常规高压氧对新生小鼠视网膜影响的研究
曹 春
妮
肖平田
中南大学湘雅医院高压氧科(长沙410008)
摘要
目的:观察常规高压氧和持续常压高浓度氧对新生小鼠视网膜的影响。方法:比较常规高压氧与常压高浓度氧下的新生小鼠突破视网膜内介膜血管内皮细胞核数;视网膜血管的分布情况;网膜神经节细胞层VEGF的表达水平;血浆中SOD、MDA的含量。结果:常规高压氧未诱发未成熟视网膜新生血管的形成,突破视网膜内介膜血管内皮细胞核数无显著性增高,VEGF的表达水平、SOD和MDA的含量无显著性差异。
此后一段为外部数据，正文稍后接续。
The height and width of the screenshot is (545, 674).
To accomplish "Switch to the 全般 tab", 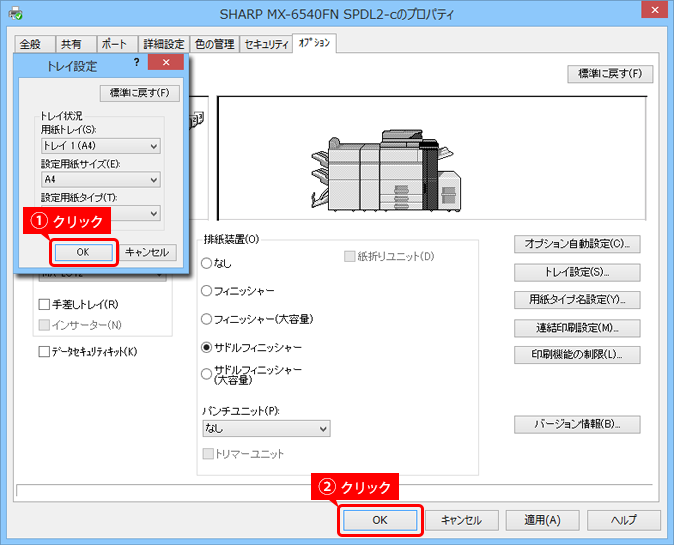I will 31,44.
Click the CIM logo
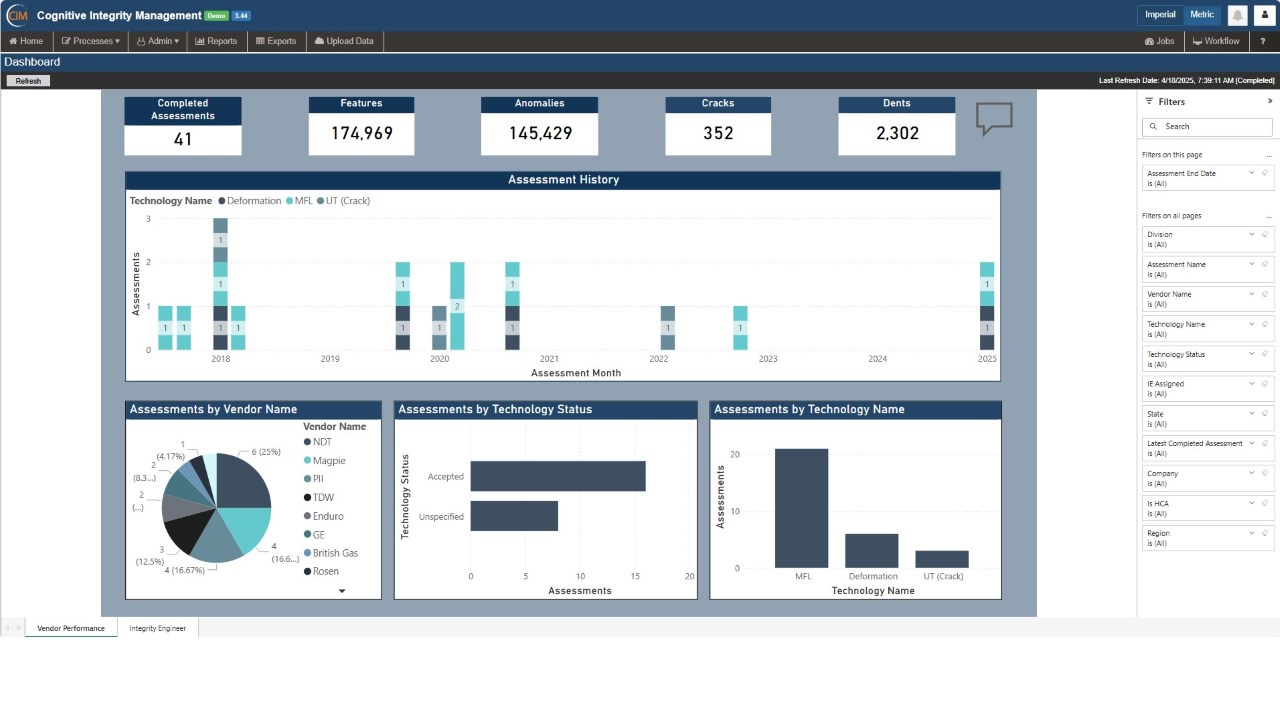 pos(16,15)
常压持续高氧组突破视网膜内介膜血管内皮细胞核数目明显增加,视网膜神经节细胞层VEGF的表达明显增高,血浆中MDA含量明显增加。结论:常规的高压氧处理不影响新生小鼠视网膜血管的正常生长发育,不诱发视网膜新生血管的形成,也不影响视网膜神经节细胞层VEGF的表达及小鼠血浆中SOD、MDA的含量;而持续的常压高浓度氧影响新生小鼠视网膜血管的正常生长,可诱发与ROP发生密切相关的视网膜新生血管形成,其影响可能与抑制VEGF的表达,降低SOD的生成,增加了MDA的生成相关。
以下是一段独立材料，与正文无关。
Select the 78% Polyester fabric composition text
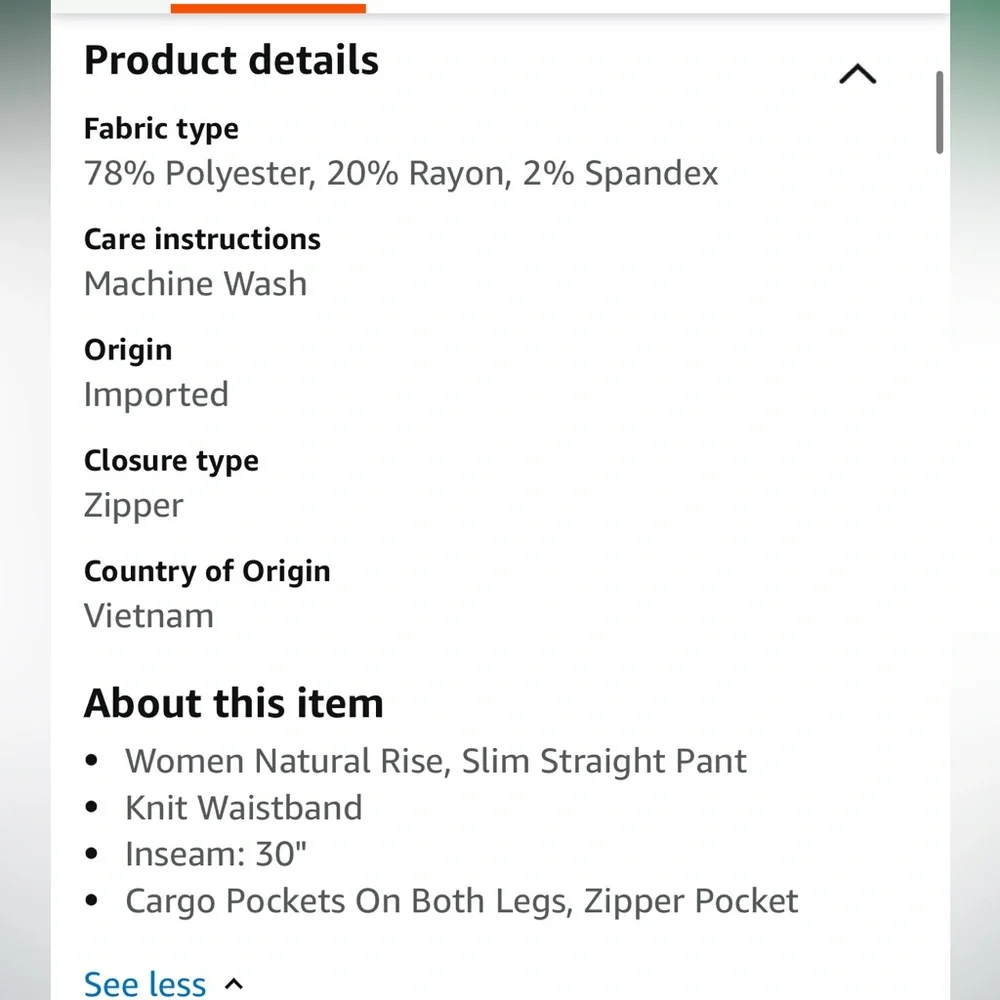Viewport: 1000px width, 1000px height. (x=401, y=174)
关键词 高压氧,常压高浓度氧,视网膜新生血管,血管内皮生长因子,超氧化物歧化酶,丙二醛
早产儿视网膜病变(retinopathy
of prematurity, ROP)旧称为晶状体后纤维增生症,是未成熟儿尤其是低体重出生儿所发生的一种视网膜毛细血管发育异常的双侧性眼病,其特征为视网膜缺血、新生血管形成,以及增殖性视网膜病变,重症者可以引起视网膜脱离而导致永久性失明。目前,全世界该病已成为儿童致盲的重要原因,约占儿童致盲原因的6%~18%[1]。随着医疗技术水平及新生儿重症监护的建立,早产儿存活率增高ROP的发生率也呈上升趋势,每年全世界有50,000个儿童因为ROP导致双目失明[2]。
高压氧(hyperbaric
oxygen,HBO)治疗它已经广泛地应用于临床,对治疗新生儿缺血缺氧性疾病,如缺血缺氧性脑病、癫痫、脑瘫均取得了较好的疗效[2]。但早产儿缺血缺氧性疾病仍然是高压氧治疗的盲点,主要受早年普遍认为早产儿应用高压氧治疗会导致晶状体后纤维化的影响。John和Torbati进行了高压氧对未成熟视网膜影响的研究,两位得出了完全相反得结论,John认为高压氧处理不会对未发育成熟的视网膜造成影响,而Torbati认为高压氧会诱发视网膜新生血管的生成。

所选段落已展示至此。